YOUR OBJECTIVE
Reproduce the items below, swapping "Flex" for "Nova" wherever it appears and leaving everything else unchanged.

EXTRACTED RECORDS

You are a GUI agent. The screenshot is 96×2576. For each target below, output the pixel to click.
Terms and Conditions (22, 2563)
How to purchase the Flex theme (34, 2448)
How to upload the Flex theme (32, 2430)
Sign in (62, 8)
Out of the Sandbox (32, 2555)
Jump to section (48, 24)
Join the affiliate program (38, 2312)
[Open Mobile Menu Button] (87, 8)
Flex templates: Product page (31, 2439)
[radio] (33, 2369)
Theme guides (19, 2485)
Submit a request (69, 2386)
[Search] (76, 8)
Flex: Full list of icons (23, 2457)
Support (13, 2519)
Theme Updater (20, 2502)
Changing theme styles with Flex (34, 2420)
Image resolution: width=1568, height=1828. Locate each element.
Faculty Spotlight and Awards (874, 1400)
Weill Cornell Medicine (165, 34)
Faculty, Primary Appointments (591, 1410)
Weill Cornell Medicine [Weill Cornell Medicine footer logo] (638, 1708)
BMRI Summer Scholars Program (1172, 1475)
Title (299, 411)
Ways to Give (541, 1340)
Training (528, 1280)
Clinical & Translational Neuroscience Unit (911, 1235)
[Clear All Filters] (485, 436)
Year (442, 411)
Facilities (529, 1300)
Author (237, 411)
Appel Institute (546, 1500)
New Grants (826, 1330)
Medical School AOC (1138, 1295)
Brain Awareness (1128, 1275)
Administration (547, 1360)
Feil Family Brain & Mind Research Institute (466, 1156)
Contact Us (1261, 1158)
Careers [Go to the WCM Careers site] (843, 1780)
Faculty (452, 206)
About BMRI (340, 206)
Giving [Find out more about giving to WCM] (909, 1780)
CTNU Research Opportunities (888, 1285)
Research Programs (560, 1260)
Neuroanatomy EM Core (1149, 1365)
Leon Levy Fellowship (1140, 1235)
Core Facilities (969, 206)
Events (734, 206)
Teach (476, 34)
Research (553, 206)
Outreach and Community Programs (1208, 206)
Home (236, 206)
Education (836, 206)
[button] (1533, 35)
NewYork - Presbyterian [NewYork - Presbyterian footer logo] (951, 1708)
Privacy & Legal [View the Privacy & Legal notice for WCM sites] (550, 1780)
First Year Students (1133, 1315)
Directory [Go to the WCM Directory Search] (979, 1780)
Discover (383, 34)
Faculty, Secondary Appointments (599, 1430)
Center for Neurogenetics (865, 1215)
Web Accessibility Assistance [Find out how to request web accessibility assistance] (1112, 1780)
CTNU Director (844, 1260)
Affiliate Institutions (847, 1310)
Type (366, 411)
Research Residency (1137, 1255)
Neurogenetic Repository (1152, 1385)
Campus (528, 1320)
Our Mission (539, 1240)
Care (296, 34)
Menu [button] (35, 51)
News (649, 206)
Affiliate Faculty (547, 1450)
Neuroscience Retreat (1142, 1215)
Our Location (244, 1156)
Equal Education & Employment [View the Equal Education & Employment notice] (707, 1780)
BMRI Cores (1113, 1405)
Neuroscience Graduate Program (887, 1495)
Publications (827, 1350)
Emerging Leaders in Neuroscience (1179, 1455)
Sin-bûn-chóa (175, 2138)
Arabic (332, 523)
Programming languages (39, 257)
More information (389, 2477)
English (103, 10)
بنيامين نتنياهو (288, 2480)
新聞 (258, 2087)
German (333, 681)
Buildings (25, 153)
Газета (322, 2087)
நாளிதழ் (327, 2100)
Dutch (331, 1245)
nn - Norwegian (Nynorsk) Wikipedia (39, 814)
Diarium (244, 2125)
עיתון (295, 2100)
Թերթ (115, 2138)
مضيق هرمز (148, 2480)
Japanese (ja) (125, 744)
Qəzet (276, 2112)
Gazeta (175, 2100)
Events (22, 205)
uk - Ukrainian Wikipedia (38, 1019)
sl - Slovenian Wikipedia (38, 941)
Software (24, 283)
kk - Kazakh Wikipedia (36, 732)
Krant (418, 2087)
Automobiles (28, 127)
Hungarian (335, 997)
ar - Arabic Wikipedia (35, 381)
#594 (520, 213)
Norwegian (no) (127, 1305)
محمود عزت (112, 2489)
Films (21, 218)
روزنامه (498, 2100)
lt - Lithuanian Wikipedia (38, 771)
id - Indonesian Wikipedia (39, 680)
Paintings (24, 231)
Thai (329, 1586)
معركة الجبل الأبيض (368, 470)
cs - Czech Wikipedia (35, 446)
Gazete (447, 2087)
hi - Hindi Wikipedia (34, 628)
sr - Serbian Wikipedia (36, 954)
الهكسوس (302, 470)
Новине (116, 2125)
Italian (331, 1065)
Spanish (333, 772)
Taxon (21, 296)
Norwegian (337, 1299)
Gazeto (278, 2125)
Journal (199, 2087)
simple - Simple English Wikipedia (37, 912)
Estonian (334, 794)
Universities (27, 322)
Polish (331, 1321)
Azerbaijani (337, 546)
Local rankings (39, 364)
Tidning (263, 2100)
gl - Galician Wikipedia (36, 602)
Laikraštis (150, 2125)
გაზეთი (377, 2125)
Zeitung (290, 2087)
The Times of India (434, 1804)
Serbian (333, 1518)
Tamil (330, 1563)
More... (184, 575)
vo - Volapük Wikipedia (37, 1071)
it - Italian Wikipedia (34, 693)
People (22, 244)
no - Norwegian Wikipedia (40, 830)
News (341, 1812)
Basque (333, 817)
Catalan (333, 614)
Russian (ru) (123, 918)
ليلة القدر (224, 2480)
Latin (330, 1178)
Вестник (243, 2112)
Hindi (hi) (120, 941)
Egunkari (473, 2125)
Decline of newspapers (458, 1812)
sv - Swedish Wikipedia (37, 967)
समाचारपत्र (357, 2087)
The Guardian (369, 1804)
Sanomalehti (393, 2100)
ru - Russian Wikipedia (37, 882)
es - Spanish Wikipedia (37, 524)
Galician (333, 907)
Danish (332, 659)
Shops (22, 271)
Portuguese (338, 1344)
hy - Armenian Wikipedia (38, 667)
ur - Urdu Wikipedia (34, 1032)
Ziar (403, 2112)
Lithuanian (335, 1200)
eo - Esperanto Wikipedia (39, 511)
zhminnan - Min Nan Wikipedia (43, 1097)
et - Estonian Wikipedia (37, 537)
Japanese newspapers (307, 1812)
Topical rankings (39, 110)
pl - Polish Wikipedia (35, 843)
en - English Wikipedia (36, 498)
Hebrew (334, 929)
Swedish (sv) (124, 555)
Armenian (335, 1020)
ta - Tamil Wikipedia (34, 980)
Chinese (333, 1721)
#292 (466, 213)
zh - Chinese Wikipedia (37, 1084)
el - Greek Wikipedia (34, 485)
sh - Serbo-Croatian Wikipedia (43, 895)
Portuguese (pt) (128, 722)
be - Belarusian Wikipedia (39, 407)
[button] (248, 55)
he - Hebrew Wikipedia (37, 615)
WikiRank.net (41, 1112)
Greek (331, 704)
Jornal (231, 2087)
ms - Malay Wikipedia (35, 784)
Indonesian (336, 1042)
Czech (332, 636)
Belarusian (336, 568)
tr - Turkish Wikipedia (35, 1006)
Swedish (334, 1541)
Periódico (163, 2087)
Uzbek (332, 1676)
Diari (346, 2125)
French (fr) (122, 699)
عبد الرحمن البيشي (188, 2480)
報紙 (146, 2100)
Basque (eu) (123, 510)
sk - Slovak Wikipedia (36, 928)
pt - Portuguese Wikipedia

RESPONSE BELOW
You are a GUI agent. The screenshot is 96×2576. For each target below, output the pixel to click.
Terms and Conditions (22, 2563)
How to purchase the Nova theme (34, 2448)
How to upload the Nova theme (32, 2430)
Sign in (62, 8)
Out of the Sandbox (32, 2555)
Jump to section (48, 24)
Join the affiliate program (38, 2312)
[Open Mobile Menu Button] (87, 8)
Nova templates: Product page (31, 2439)
[radio] (33, 2369)
Theme guides (19, 2485)
Submit a request (69, 2386)
[Search] (76, 8)
Nova: Full list of icons (23, 2457)
Support (13, 2519)
Theme Updater (20, 2502)
Changing theme styles with Nova (34, 2420)
Image resolution: width=1568, height=1828. Locate each element.
Faculty Spotlight and Awards (874, 1400)
Weill Cornell Medicine (165, 34)
Faculty, Primary Appointments (591, 1410)
Weill Cornell Medicine [Weill Cornell Medicine footer logo] (638, 1708)
BMRI Summer Scholars Program (1172, 1475)
Title (299, 411)
Ways to Give (541, 1340)
Training (528, 1280)
Clinical & Translational Neuroscience Unit (911, 1235)
[Clear All Filters] (485, 436)
Year (442, 411)
Facilities (529, 1300)
Author (237, 411)
Appel Institute (546, 1500)
New Grants (826, 1330)
Medical School AOC (1138, 1295)
Brain Awareness (1128, 1275)
Administration (547, 1360)
Feil Family Brain & Mind Research Institute (466, 1156)
Contact Us (1261, 1158)
Careers [Go to the WCM Careers site] (843, 1780)
Faculty (452, 206)
About BMRI (340, 206)
Giving [Find out more about giving to WCM] (909, 1780)
CTNU Research Opportunities (888, 1285)
Research Programs (560, 1260)
Neuroanatomy EM Core (1149, 1365)
Leon Levy Fellowship (1140, 1235)
Core Facilities (969, 206)
Events (734, 206)
Teach (476, 34)
Research (553, 206)
Outreach and Community Programs (1208, 206)
Home (236, 206)
Education (836, 206)
[button] (1533, 35)
NewYork - Presbyterian [NewYork - Presbyterian footer logo] (951, 1708)
Privacy & Legal [View the Privacy & Legal notice for WCM sites] (550, 1780)
First Year Students (1133, 1315)
Directory [Go to the WCM Directory Search] (979, 1780)
Discover (383, 34)
Faculty, Secondary Appointments (599, 1430)
Center for Neurogenetics (865, 1215)
Web Accessibility Assistance [Find out how to request web accessibility assistance] (1112, 1780)
CTNU Director (844, 1260)
Affiliate Institutions (847, 1310)
Type (366, 411)
Research Residency (1137, 1255)
Neurogenetic Repository (1152, 1385)
Campus (528, 1320)
Our Mission (539, 1240)
Care (296, 34)
Menu [button] (35, 51)
News (649, 206)
Affiliate Faculty (547, 1450)
Neuroscience Retreat (1142, 1215)
Our Location (244, 1156)
Equal Education & Employment [View the Equal Education & Employment notice] (707, 1780)
BMRI Cores (1113, 1405)
Neuroscience Graduate Program (887, 1495)
Publications (827, 1350)
Emerging Leaders in Neuroscience (1179, 1455)
Sin-bûn-chóa (175, 2138)
Arabic (332, 523)
Programming languages (39, 257)
More information (389, 2477)
English (103, 10)
بنيامين نتنياهو (288, 2480)
新聞 (258, 2087)
German (333, 681)
Buildings (25, 153)
Газета (322, 2087)
நாளிதழ் (327, 2100)
Dutch (331, 1245)
nn - Norwegian (Nynorsk) Wikipedia (39, 814)
Diarium (244, 2125)
עיתון (295, 2100)
Թերթ (115, 2138)
مضيق هرمز (148, 2480)
Japanese (ja) (125, 744)
Qəzet (276, 2112)
Gazeta (175, 2100)
Events (22, 205)
uk - Ukrainian Wikipedia (38, 1019)
sl - Slovenian Wikipedia (38, 941)
Software (24, 283)
kk - Kazakh Wikipedia (36, 732)
Krant (418, 2087)
Automobiles (28, 127)
Hungarian (335, 997)
ar - Arabic Wikipedia (35, 381)
#594 (520, 213)
Norwegian (no) (127, 1305)
محمود عزت (112, 2489)
Films (21, 218)
روزنامه (498, 2100)
lt - Lithuanian Wikipedia (38, 771)
id - Indonesian Wikipedia (39, 680)
Paintings (24, 231)
Thai (329, 1586)
معركة الجبل الأبيض (368, 470)
cs - Czech Wikipedia (35, 446)
Gazete (447, 2087)
hi - Hindi Wikipedia (34, 628)
sr - Serbian Wikipedia (36, 954)
الهكسوس (302, 470)
Новине (116, 2125)
Italian (331, 1065)
Spanish (333, 772)
Taxon (21, 296)
Norwegian (337, 1299)
Gazeto (278, 2125)
Journal (199, 2087)
simple - Simple English Wikipedia (37, 912)
Estonian (334, 794)
Universities (27, 322)
Polish (331, 1321)
Azerbaijani (337, 546)
Local rankings (39, 364)
Tidning (263, 2100)
gl - Galician Wikipedia (36, 602)
Laikraštis (150, 2125)
გაზეთი (377, 2125)
Zeitung (290, 2087)
The Times of India (434, 1804)
Serbian (333, 1518)
Tamil (330, 1563)
More... (184, 575)
vo - Volapük Wikipedia (37, 1071)
it - Italian Wikipedia (34, 693)
People (22, 244)
no - Norwegian Wikipedia (40, 830)
News (341, 1812)
Basque (333, 817)
Catalan (333, 614)
Russian (ru) (123, 918)
ليلة القدر (224, 2480)
Latin (330, 1178)
Вестник (243, 2112)
Hindi (hi) (120, 941)
Egunkari (473, 2125)
Decline of newspapers (458, 1812)
sv - Swedish Wikipedia (37, 967)
समाचारपत्र (357, 2087)
The Guardian (369, 1804)
Sanomalehti (393, 2100)
ru - Russian Wikipedia (37, 882)
es - Spanish Wikipedia (37, 524)
Galician (333, 907)
Danish (332, 659)
Shops (22, 271)
Portuguese (338, 1344)
hy - Armenian Wikipedia (38, 667)
ur - Urdu Wikipedia (34, 1032)
Ziar (403, 2112)
Lithuanian (335, 1200)
eo - Esperanto Wikipedia (39, 511)
zhminnan - Min Nan Wikipedia (43, 1097)
et - Estonian Wikipedia (37, 537)
Japanese newspapers (307, 1812)
Topical rankings (39, 110)
pl - Polish Wikipedia (35, 843)
en - English Wikipedia (36, 498)
Hebrew (334, 929)
Swedish (sv) (124, 555)
Armenian (335, 1020)
ta - Tamil Wikipedia (34, 980)
Chinese (333, 1721)
#292 (466, 213)
zh - Chinese Wikipedia (37, 1084)
el - Greek Wikipedia (34, 485)
sh - Serbo-Croatian Wikipedia (43, 895)
Portuguese (pt) (128, 722)
be - Belarusian Wikipedia (39, 407)
[button] (248, 55)
he - Hebrew Wikipedia (37, 615)
WikiRank.net (41, 1112)
Greek (331, 704)
Jornal (231, 2087)
ms - Malay Wikipedia (35, 784)
Indonesian (336, 1042)
Czech (332, 636)
Belarusian (336, 568)
tr - Turkish Wikipedia (35, 1006)
Swedish (334, 1541)
Periódico (163, 2087)
Uzbek (332, 1676)
Diari (346, 2125)
French (fr) (122, 699)
عبد الرحمن البيشي (188, 2480)
報紙 (146, 2100)
Basque (eu) (123, 510)
sk - Slovak Wikipedia (36, 928)
pt - Portuguese Wikipedia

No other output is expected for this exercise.